WHAT YOU SHOULD DO> Copy the rows from the line with "Click the Save" up to and including the line with "(1131, 548)", reproducing each one without any change.

Stored records:
---*---

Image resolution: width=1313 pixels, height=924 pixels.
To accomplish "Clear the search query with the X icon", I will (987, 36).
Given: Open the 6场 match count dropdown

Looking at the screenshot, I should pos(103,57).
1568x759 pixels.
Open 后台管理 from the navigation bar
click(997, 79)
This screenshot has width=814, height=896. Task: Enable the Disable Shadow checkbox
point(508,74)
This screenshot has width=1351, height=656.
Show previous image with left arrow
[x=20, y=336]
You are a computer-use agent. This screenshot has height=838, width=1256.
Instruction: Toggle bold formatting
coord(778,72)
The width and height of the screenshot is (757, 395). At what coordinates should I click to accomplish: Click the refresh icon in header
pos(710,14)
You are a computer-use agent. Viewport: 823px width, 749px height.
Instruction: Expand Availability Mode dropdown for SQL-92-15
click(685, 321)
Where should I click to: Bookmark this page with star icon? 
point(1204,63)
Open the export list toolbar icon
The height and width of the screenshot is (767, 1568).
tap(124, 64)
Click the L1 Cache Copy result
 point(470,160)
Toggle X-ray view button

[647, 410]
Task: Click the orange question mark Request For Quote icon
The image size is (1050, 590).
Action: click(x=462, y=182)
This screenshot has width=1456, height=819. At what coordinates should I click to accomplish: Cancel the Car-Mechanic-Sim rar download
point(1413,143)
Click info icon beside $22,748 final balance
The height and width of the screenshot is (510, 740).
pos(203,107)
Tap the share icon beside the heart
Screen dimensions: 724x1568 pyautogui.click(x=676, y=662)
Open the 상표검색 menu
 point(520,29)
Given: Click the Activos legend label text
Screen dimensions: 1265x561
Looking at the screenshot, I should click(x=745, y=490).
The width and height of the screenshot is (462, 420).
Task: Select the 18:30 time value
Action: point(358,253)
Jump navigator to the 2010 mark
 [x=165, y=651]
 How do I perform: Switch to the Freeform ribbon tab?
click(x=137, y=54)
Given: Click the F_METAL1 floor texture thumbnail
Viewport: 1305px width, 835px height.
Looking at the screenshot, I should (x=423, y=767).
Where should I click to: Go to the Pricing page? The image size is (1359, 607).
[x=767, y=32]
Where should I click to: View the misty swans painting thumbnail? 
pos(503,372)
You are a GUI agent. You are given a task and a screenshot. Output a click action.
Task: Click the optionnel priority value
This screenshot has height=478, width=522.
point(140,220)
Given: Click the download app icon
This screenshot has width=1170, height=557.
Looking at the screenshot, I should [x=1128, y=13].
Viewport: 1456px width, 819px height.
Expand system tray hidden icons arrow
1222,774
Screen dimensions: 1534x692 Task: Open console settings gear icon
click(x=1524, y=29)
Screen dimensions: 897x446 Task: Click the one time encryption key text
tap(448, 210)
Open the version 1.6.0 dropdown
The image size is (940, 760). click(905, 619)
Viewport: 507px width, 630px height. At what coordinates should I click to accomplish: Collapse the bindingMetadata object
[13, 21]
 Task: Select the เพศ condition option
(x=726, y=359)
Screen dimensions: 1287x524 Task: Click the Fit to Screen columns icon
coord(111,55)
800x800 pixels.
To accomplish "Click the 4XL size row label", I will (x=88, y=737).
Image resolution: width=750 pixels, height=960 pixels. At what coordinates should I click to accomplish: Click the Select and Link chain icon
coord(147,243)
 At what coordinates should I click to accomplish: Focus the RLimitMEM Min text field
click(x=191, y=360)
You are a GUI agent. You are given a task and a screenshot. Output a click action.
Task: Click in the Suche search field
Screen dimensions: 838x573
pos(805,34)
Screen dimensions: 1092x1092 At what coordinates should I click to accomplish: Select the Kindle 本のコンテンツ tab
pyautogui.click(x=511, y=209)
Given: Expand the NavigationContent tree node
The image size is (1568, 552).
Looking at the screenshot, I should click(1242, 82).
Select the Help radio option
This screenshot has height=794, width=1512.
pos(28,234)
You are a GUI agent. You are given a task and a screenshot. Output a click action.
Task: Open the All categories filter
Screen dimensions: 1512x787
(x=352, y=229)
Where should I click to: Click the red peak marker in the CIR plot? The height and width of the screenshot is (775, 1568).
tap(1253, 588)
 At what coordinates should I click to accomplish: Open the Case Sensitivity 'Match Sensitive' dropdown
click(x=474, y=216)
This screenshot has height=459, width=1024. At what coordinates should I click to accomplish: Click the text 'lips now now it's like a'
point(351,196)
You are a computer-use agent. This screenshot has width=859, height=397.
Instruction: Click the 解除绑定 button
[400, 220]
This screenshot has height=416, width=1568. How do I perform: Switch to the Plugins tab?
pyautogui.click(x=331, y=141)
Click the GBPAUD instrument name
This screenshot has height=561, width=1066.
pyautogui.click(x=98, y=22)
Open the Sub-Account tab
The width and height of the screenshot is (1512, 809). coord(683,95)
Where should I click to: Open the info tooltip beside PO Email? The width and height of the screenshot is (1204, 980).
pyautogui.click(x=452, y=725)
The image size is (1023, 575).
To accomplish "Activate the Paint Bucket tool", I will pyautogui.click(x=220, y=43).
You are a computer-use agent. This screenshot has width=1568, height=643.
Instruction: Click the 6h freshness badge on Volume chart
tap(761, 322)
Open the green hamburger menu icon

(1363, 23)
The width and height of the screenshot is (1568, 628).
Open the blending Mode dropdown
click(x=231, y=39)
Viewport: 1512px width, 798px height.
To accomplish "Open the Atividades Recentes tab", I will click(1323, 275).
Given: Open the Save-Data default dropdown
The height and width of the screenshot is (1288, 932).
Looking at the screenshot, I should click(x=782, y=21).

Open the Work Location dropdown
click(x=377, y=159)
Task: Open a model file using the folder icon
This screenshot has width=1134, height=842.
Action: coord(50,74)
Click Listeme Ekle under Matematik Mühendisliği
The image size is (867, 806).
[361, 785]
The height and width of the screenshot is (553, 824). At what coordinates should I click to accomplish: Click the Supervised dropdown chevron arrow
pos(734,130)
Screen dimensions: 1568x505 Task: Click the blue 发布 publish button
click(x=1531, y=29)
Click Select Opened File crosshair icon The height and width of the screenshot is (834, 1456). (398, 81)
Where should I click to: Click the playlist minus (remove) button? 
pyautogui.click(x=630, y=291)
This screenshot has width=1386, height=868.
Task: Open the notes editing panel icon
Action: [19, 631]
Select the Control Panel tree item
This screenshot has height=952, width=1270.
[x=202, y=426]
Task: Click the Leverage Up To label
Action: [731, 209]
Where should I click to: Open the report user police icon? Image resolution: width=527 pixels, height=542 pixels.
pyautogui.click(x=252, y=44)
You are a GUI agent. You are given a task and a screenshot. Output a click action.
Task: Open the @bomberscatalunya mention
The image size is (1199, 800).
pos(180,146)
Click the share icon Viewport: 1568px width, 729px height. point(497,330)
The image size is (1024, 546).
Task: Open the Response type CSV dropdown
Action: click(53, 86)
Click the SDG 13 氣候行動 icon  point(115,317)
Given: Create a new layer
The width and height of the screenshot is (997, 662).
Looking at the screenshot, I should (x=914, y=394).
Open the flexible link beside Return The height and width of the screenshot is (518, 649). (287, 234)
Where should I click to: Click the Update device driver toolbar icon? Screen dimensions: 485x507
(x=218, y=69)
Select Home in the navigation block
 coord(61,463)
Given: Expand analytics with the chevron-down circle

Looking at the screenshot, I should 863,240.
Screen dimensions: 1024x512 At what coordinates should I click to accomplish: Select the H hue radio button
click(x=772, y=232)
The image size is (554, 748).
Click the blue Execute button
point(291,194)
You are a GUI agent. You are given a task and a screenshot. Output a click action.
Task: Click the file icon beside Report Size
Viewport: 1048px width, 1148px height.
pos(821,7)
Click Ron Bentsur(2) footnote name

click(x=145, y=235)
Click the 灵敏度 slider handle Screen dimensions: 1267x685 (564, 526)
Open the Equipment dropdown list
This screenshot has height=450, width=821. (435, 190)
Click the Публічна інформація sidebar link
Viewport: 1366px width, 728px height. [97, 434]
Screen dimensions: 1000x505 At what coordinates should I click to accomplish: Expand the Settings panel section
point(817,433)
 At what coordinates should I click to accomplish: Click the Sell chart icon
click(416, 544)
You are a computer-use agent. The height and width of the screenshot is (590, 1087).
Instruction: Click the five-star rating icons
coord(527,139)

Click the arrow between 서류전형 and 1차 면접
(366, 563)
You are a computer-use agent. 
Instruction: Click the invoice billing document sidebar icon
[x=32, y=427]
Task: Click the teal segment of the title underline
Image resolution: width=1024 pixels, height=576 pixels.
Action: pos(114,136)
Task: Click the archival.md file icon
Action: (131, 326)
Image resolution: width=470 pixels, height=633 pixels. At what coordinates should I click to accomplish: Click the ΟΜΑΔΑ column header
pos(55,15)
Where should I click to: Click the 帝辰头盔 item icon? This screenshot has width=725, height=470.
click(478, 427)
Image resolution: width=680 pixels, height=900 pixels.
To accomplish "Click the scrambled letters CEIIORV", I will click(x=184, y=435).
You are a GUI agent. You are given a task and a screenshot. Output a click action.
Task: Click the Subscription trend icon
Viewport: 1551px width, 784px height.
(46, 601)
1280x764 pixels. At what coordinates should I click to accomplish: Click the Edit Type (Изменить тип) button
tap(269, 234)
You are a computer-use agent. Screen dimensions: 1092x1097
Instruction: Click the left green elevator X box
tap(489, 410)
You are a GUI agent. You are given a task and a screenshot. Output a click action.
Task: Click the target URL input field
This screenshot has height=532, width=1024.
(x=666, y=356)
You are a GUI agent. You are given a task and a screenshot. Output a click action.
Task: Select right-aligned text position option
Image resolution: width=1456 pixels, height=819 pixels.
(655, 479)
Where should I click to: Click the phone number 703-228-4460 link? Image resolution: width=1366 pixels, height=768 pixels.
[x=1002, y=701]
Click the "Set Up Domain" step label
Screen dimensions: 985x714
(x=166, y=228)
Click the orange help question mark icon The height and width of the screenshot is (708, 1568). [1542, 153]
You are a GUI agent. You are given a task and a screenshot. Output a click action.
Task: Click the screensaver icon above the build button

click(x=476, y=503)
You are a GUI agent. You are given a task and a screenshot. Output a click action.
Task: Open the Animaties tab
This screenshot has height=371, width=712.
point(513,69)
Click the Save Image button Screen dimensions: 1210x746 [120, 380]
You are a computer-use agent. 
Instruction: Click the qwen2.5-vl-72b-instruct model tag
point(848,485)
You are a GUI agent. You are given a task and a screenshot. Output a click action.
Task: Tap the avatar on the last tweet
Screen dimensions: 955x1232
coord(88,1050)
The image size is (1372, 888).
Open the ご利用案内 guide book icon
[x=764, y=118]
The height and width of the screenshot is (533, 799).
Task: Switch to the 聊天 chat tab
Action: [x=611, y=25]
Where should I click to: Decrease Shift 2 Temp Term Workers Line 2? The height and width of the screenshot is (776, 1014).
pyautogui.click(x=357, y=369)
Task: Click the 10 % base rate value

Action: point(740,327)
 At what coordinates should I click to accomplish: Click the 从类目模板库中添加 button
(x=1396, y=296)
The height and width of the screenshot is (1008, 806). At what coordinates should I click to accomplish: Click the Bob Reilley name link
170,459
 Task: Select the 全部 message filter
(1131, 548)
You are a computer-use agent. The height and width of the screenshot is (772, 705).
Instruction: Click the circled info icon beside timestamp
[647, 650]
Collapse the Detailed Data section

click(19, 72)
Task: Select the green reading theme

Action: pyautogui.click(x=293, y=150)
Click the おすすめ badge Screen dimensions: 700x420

---*---

ANSWER FOR THIS EXERCISE>
Click the Save Image button Screen dimensions: 1210x746 [120, 380]
You are a computer-use agent. 
Instruction: Click the qwen2.5-vl-72b-instruct model tag
point(848,485)
You are a GUI agent. You are given a task and a screenshot. Output a click action.
Task: Tap the avatar on the last tweet
Screen dimensions: 955x1232
coord(88,1050)
The image size is (1372, 888).
Open the ご利用案内 guide book icon
[x=764, y=118]
The height and width of the screenshot is (533, 799).
Task: Switch to the 聊天 chat tab
Action: [x=611, y=25]
Where should I click to: Decrease Shift 2 Temp Term Workers Line 2? The height and width of the screenshot is (776, 1014).
pyautogui.click(x=357, y=369)
Task: Click the 10 % base rate value

Action: point(740,327)
 At what coordinates should I click to accomplish: Click the 从类目模板库中添加 button
(x=1396, y=296)
The height and width of the screenshot is (1008, 806). At what coordinates should I click to accomplish: Click the Bob Reilley name link
170,459
 Task: Select the 全部 message filter
(1131, 548)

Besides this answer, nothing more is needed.